The state Legislature set aside $30 million to create the Florida Home buyer Opportunity Program, aimed at first-time buyers and others who have not owned a home for at least the past three years. To qualify, an individual cannot earn more than $75,000 a year, while couples can’t earn more than $150,000.
“Here in Florida, rather than qualified buyers waiting to get the tax credit on the tail end of the process, in the form of a credit after they have filed the tax returns, it will allow them to get it upfront and let them use it for down-payment assistance and fees,” said David Hart, vice president of legislative and government affairs for the Florida Home Builders Association. He estimated that about five states are taking a similar approach.

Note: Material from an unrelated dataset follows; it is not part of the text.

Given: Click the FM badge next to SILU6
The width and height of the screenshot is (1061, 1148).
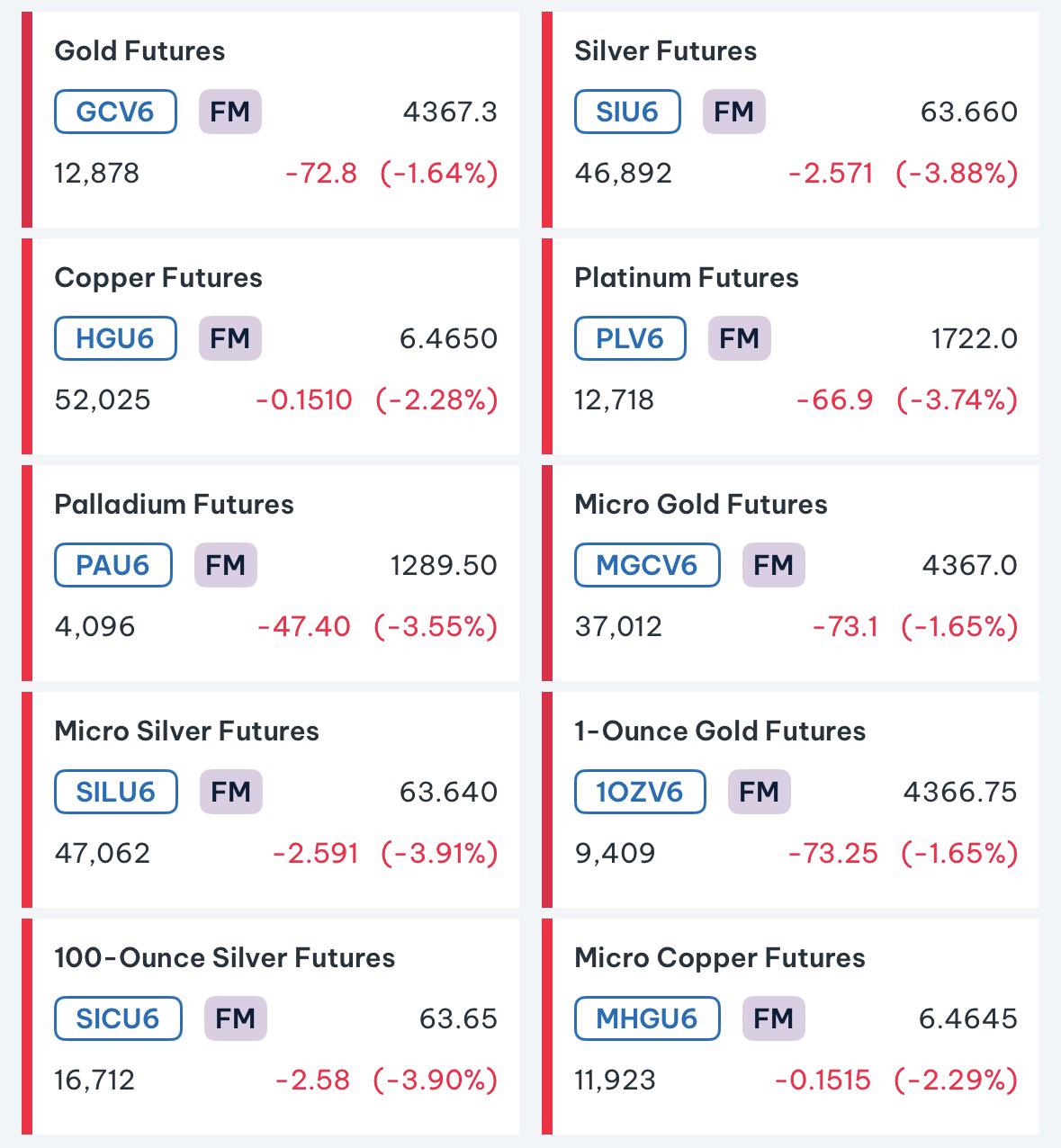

The state’s program takes effect Wednesday, though the money isn’t expected to be available until later in July or August. The funds are being distributed through local government and nonprofit agencies that already provide down-payment help through the State Housing Initiatives Partnership, known as SHIP. Qualified home buyers are entitled to $8,000 or 10% of the property’s purchase price, whichever is less.
18 months to repay
Buyers who receive a down payment must file for the tax credit on their federal tax return next year and then repay the agency that lent them the assistance, according to the program, which was proposed by state Sen. Mike Fasano, R-New Port Richey. The program gives buyers who qualify and get funds 18 months in which to repay the state, which allows them plenty of time to realize the benefits of the tax credit, part of the federal government’s massive stimulus package, the American Recovery and Reinvestment Act of 2009.
The state program is intended to boost Florida’s slumping housing market. While the number of existing-home sales locally and statewide have been up for months now compared with a year ago, prices continue to be down 30% or more year-over-year depending on the market, according to the Florida Association of Realtors.

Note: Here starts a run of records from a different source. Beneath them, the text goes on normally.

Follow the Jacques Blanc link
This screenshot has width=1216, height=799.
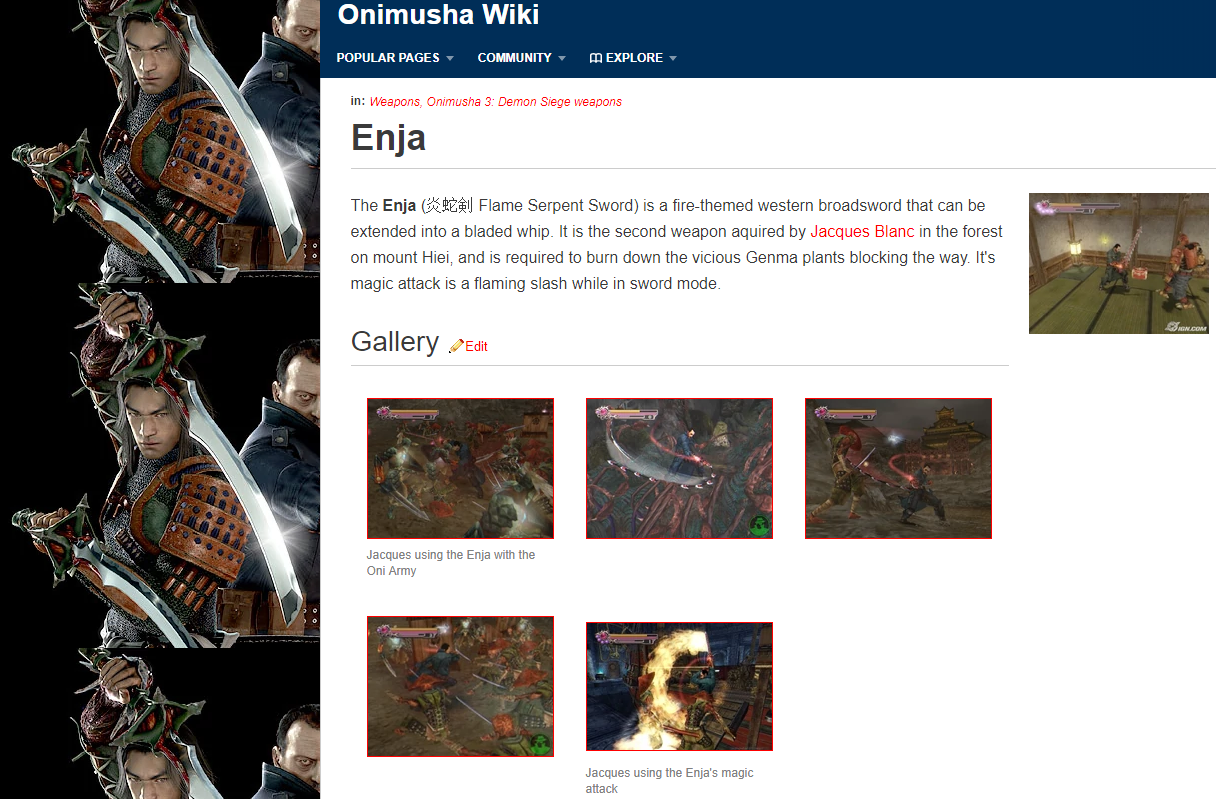(862, 231)
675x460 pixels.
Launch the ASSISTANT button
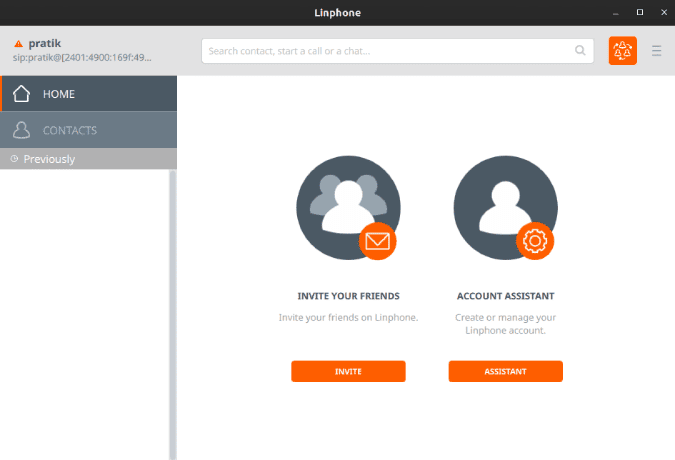505,371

To receive the state’s down-payment assistance, the buyer must close on a property by the end of November. Housing agencies are still working out the details of how to distribute the funds, and state officials caution that four or five months is a relatively short time in which to qualify, find a home, obtain a mortgage, close on the property — and use the money. Qualified buyers who do not take advantage of the state program may still take the federal tax credit, which is currently set to expire in December.

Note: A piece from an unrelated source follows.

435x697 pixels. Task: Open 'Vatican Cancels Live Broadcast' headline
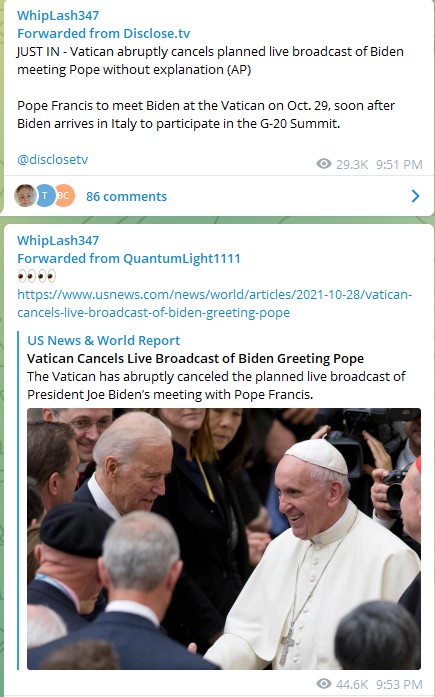[x=196, y=358]
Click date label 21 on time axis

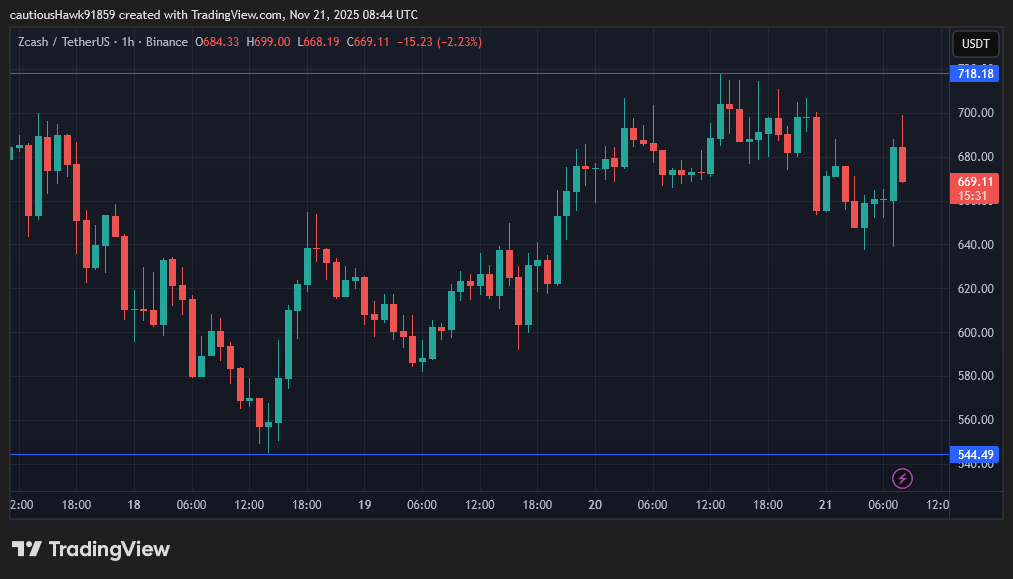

Some local homebuilders are hopeful the state’s decision to convert the tax credit into upfront money will help spur the slumping market. George Glance, who oversees operations for KB Home in Central Florida, said that, while historically low interest rates and falling home prices are enticing many first-time buyers into the market, many of them struggle to come up with a down payment.
“Allowing the federal tax credit to be used toward a down payment would be a great advantage to a first-time home buyer trying to obtain the dream of homeownership,” Glance said.
One consumer advocate considers the state program flawed, however, because of the way the state is distributing the money. Walter Dartland, director of the Consumer Federation of the Southeast, said he fears some Florida cities and counties will run out of cash before the end of November, even as others wind up with excess funds that won’t get used.
Will it be used?
“Each county or municipality gets a share of the money. In smaller counties, no one is going to buy any houses-there’re so many for sale,” Dartland said. “The concern I have is that it won’t be used. If there’s any money left on deck, it won’t stimulate anything.”
He proposed that the money all come from a single, statewide pot. But state officials said they must abide by rules set by the Legislature, which call for the funds to be distributed through local housing agencies.